Thats a lot of writing a Dev has to do… 20 “fails” for just 1 actual progress. Even copying & pasting thats still wasted time.
Not to mention you’re not truly taking the test… as with enough time you can simply map out the graph (I’m a math guy… but I won’t really go into graph theory hehe) and find the solution… the actual text then becoming meaningless. (I’ve seen hints that do that essentially… Ie, pick 1,3,4,2,5 to win.)
But… if you go with the user-input-response and keyword-check, then you only have to program the correct answers… and perhaps remind the person to only say the answer.
For example, if the answer was “Brother Zerb” and I say “I believe it was Brother Zerb or General Klao” it would reject that as the correct answer because it contains more than just the answer. But, you can whitelist some words (ok, a lot of words) so that it only check for the keywords and ignores white-words when rejecting. Then “I think it was Brother Zerb” would pass, as the answer is there and “I think it was” are all considered just normal dialogue words. But “It was Zerb and Brother Klao” would be wrong, because theres that extra non-word “Klao”. (I made those names by hitting my keyboard, btw).
Besides that, there is also the ability to let the player talk the way we want to.
If I don’t like this NPC, but I have to ask them about “the money,” I shouldn’t be restricted to “Where is the money?” or something like that. I should be able to say “Fork over the money, you son of an owlbear” or whatever.
As for the Fable system… thats one reason I really liked that game… everything had a meaning.
Interesting ideas about reducing the reward based on time-to-completion. Could be cool. On the point about preferring the old EQL version vs. the EQII version, I would agree, but contest that people wouldn’t tolerate it anymore.
It’s less convenient, for one, to figure out what to type and progress the dialog or get the quest. For most people (those who don’t have much RP in them), it just becomes a barrier to fun. Secondly, it would just encourage people further to go to Thottbot-type sites.
There are also certain design beliefs these days that basically state that you shouldn’t put anything in games that make people feel stupid unless they can easily try an “alternate path” after they fail the first time. This doesn’t apply to everyone, but to keep things accessible to a wide audience, it’s not a bad idea to adhere to.

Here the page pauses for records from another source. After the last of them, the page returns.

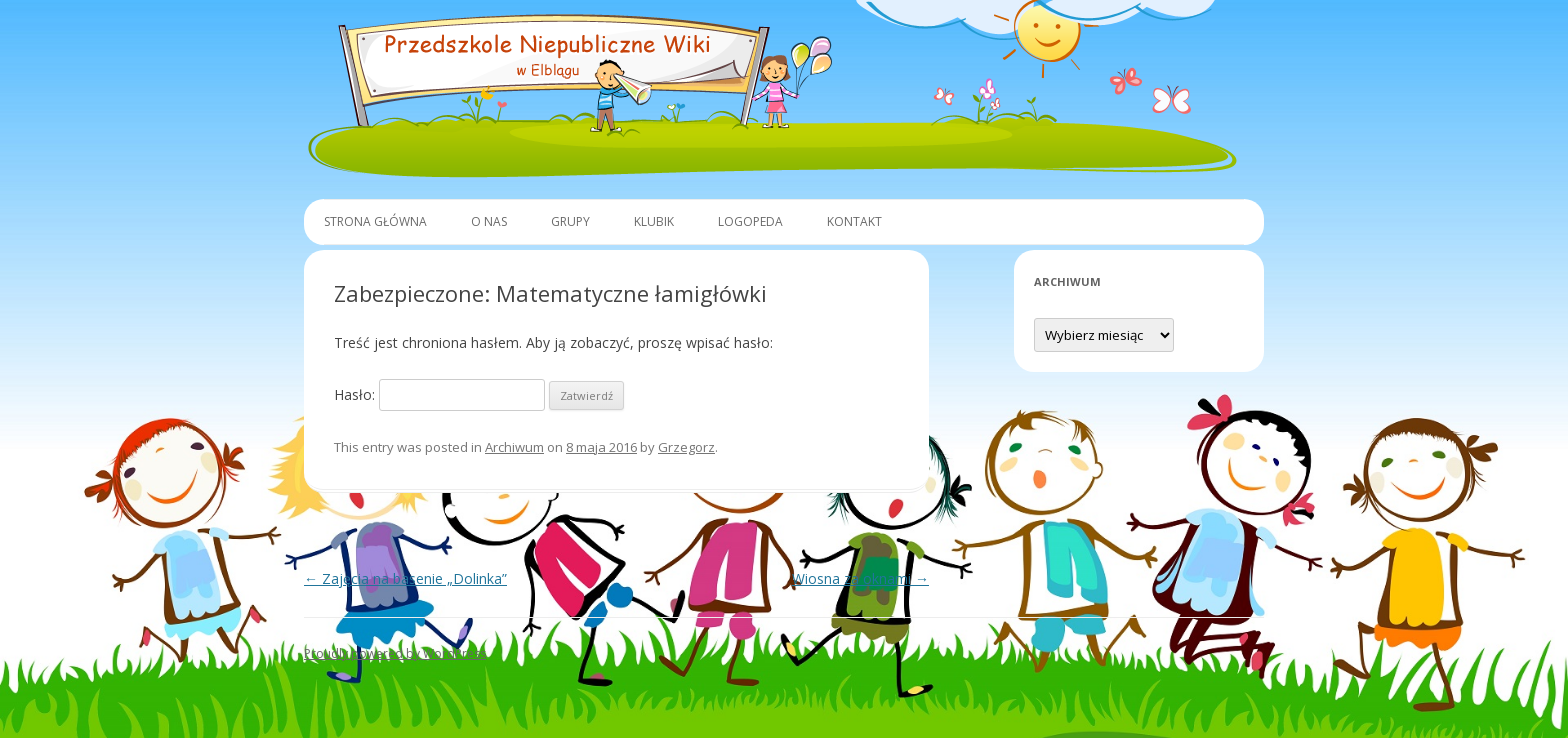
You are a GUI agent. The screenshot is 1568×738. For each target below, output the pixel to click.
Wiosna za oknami (860, 578)
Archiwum (514, 447)
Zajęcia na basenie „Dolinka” (405, 578)
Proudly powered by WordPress (395, 653)
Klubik (654, 221)
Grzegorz (686, 447)
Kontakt (854, 221)
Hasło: (439, 394)
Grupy (570, 221)
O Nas (489, 221)
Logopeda (750, 221)
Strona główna (375, 221)
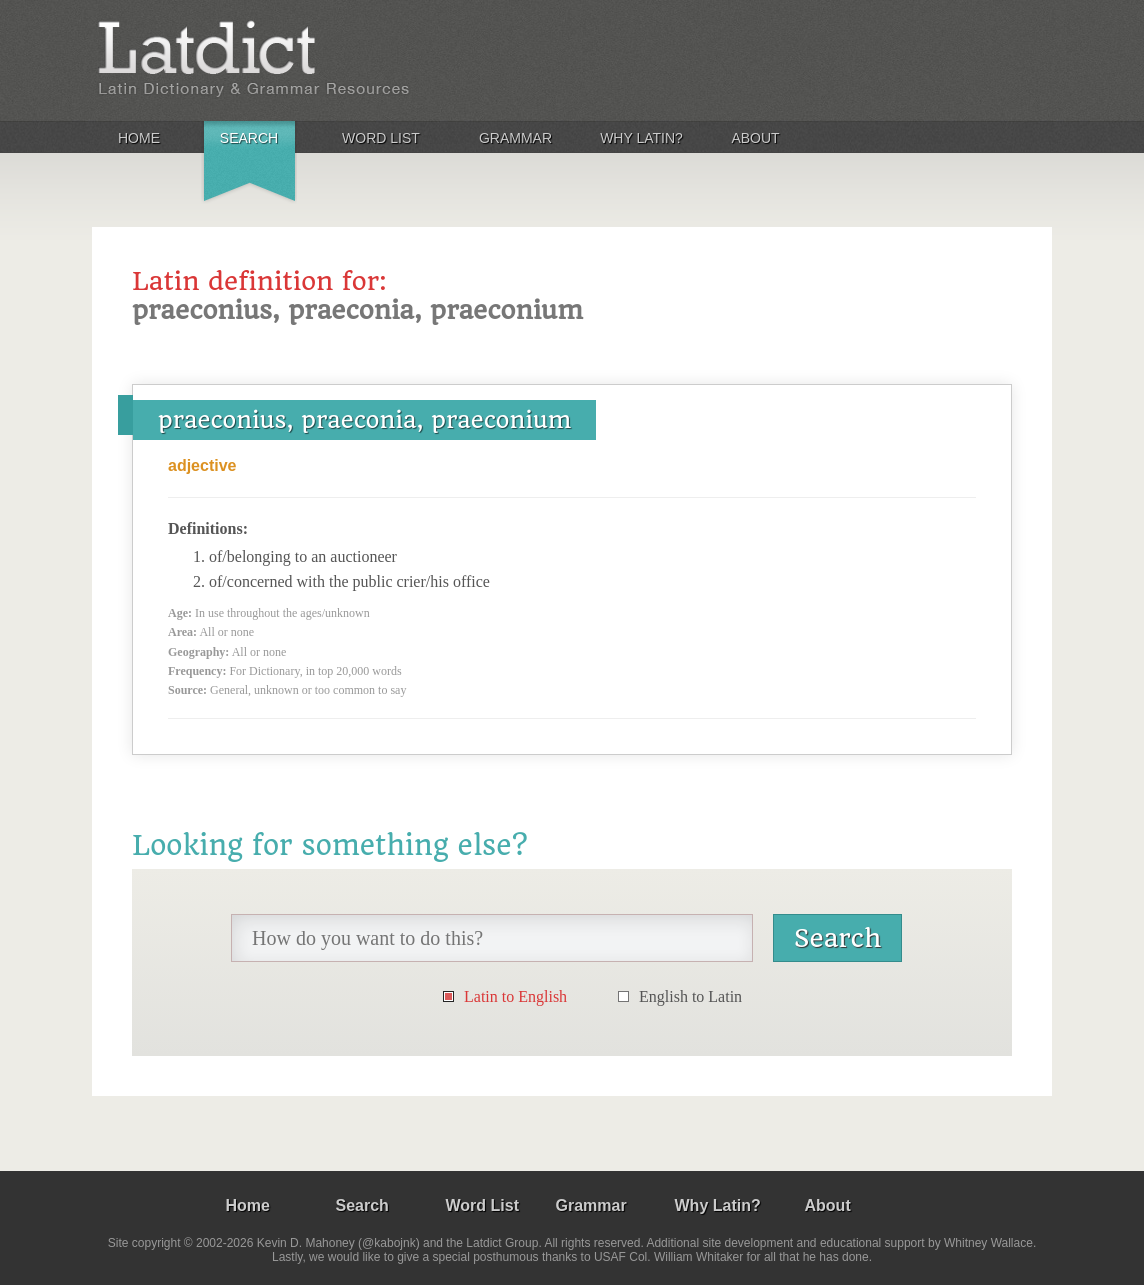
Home (139, 138)
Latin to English (515, 996)
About (755, 138)
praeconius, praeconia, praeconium (364, 420)
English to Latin (690, 996)
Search (249, 138)
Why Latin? (641, 138)
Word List (381, 138)
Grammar (515, 138)
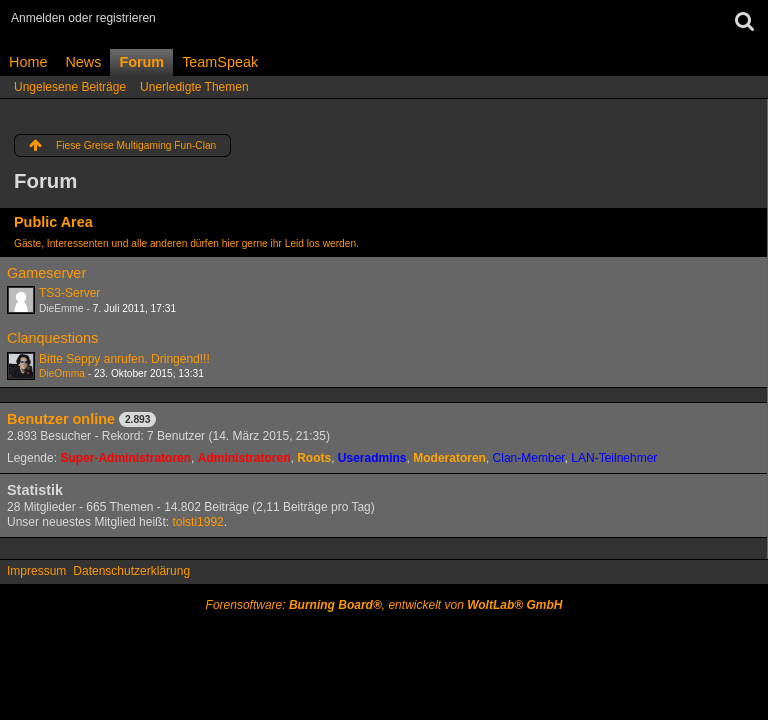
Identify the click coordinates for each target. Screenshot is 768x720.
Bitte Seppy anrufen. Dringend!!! (124, 359)
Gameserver (46, 273)
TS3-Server (69, 293)
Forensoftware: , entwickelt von (384, 605)
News (83, 62)
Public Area (53, 222)
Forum (141, 62)
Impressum (36, 571)
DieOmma (62, 373)
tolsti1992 (197, 522)
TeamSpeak (220, 62)
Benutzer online (61, 419)
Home (28, 62)
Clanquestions (52, 338)
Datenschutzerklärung (131, 571)
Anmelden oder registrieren (83, 18)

Maybe I should write a follow-up post to my post, “Casual Games Kill Hardcore Gamers,” with one called, “Casual Games Kill Hardcore Games.” This is another case where I think that you can’t really go with the original EQL style of dialog interaction anymore without being niche.
I actually think spoiler sites like Thottbot are more popular in the “click-dont-read” quests like WoW has than it was during the EQL days of figuring out the text. But then again, back in EQL days, people used to actually hoard secrets instead of trying to be the first one to post it so it would become associated with their name. Back in the days when the FoH and LoS guys would say “Stop creating alts and asking for our strats, we don’t give them away!” Now, a few days after a new raid mob dies you can find intricately detailed raid guides everywhere.
And I’d like to throw in, I have no problem at all with niche. In fact, I’d prefer it if more games would shoot for niche, building with smaller teams and shooting for well done smaller games… I enjoy playing WoW, but only because of the people I play with, overall the game is not really what I would like to be playing, but its good enough for me to not hate playing it.
[...] mulling over the ideas in this post over at nerfbat, I thought I’d tackle it as it concerns my game [...]
I really agree with this :
I we look at the quests, 99% of them do not require any skill, knowledge or thinking, and have no consequences whatsoever.
As long as it is so, the dialog is basicly worthless.
I guess the dialog and options should be proportionally as deep as the quest is.